_Recorded information_
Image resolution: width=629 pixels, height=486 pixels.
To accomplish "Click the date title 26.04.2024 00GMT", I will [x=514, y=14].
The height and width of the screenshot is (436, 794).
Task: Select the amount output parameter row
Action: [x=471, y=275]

_The task_
Transcribe every one of the records above, keeping each line unchanged.

_Exercise response_
Image resolution: width=629 pixels, height=486 pixels.
To accomplish "Click the date title 26.04.2024 00GMT", I will [x=514, y=14].
The height and width of the screenshot is (436, 794).
Task: Select the amount output parameter row
Action: [x=471, y=275]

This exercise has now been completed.